先日,初めてチベット料理店に行った。留学生のチョドンさんに故郷の味を味わってほしいとお誘いを受けたのだ。日本語がすっかりうまくなった彼女の説明を聞きながら食べる料理はなじみやすい味つけで,どれもおいしかった。塩味のバター茶には少し驚いたが。

彼女は2020年3月末に来日。私がボランティアをしていた家の近くの日本語教室で出会い,コロナ禍の最中,1年半以上リモートで勉強やおしゃべりをした。

始めて間もないころ,「親切な人と優しい人はどう違いますか」と質問された。「形容動詞と形容詞」「漢語と和語」と性質の違いはあるが,そういう問題ではない。「親切は何かしてもらってうれしいとき,優しいは性格とか地球に優しいとかもっと広く使えるけど……」など,拙い英語でしどろもどろ。

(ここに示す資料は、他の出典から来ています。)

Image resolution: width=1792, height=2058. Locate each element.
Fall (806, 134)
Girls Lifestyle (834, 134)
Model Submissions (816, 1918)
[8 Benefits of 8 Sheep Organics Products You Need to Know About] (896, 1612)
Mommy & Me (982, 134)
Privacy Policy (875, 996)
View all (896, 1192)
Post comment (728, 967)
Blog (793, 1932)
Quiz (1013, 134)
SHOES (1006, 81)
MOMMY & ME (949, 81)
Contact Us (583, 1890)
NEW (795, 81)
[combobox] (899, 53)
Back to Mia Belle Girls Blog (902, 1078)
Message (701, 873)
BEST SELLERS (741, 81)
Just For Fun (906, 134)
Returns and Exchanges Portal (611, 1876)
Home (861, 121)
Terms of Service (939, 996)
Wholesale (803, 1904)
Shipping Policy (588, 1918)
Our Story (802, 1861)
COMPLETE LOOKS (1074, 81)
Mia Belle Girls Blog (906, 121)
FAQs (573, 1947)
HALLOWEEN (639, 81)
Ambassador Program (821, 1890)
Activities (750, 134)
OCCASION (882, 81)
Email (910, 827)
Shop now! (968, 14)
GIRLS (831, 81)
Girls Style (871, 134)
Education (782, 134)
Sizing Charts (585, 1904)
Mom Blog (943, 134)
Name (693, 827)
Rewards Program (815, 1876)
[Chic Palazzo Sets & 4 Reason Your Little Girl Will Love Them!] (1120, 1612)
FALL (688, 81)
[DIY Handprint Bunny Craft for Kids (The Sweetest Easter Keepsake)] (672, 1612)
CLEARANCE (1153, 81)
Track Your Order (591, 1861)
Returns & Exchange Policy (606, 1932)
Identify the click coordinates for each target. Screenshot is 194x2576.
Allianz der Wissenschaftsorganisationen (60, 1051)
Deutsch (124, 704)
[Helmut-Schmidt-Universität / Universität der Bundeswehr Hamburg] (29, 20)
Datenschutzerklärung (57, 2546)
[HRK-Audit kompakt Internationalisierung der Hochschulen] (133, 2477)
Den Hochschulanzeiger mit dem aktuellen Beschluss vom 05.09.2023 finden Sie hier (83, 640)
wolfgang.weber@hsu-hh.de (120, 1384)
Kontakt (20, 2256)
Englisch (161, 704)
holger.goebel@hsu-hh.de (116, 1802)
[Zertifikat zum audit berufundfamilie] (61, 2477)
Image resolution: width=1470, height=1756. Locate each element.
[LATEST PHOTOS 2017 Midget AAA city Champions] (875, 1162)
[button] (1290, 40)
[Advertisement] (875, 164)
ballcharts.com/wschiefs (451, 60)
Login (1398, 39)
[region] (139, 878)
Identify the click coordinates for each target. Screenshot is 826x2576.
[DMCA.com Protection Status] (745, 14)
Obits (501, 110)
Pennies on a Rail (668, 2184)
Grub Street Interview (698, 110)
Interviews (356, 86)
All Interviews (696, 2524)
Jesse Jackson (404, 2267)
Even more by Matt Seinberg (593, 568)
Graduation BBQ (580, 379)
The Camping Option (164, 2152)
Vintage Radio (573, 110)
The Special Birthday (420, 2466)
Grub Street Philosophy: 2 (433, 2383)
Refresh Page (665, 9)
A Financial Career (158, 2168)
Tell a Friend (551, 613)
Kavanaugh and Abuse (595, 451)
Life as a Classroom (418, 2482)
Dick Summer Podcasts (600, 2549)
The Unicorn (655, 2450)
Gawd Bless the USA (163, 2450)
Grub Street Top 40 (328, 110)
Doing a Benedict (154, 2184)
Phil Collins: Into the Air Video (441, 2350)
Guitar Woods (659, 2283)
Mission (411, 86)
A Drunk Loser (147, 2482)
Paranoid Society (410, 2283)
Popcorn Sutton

結局,次までの宿題に。

レッスン後,国語辞典を何冊も調べてみた。例えば「優しい:〔相手に対して〕思いやりがあるようすだ」「親切:本当に相手のためになるように,やさしくつとめる〈ようす/こと〉」(『三省堂国語辞典第八版』)のようにあるが,日本語初心者にはっきりと違いを説明できるヒントを見つけることはできなかった。

そして,あれこれ探すうち,日本語テキスト(『みんなの日本語初級Ⅰ』スリーエーネットワーク刊)の英語版解説書に,「親切[な]helpful, kind, considerate」という訳に加え,「not used about one’s own family members」という注釈を見つけた。

なるほど。確かに家族など身内に対して「親切」は使わない。「母は私たちきょうだいに優しい」とは言うが,「母は私に親切だ」とは言えない。他人が親のように親身になってくれるのが「親切」なのだ。当たり前に使い分けていたことに気づき,新鮮な感動を覚えた。そして,私はこの質問を機に日本語教育のおもしろさにはまり,資格をとって,現在,日本語学校で非常勤講師をしている。

今年,日本語教育は大きな変化を迎える。4月に「登録日本語教員」という国家資格の制度がスタートした(今までは民間資格)。在留外国人が増える中,日本語教員の質と量を確保しつつ,教員側の待遇改善も期待されている。専門性を持った親切な先生が増え,働く側にとっても優しい制度になることが望まれる。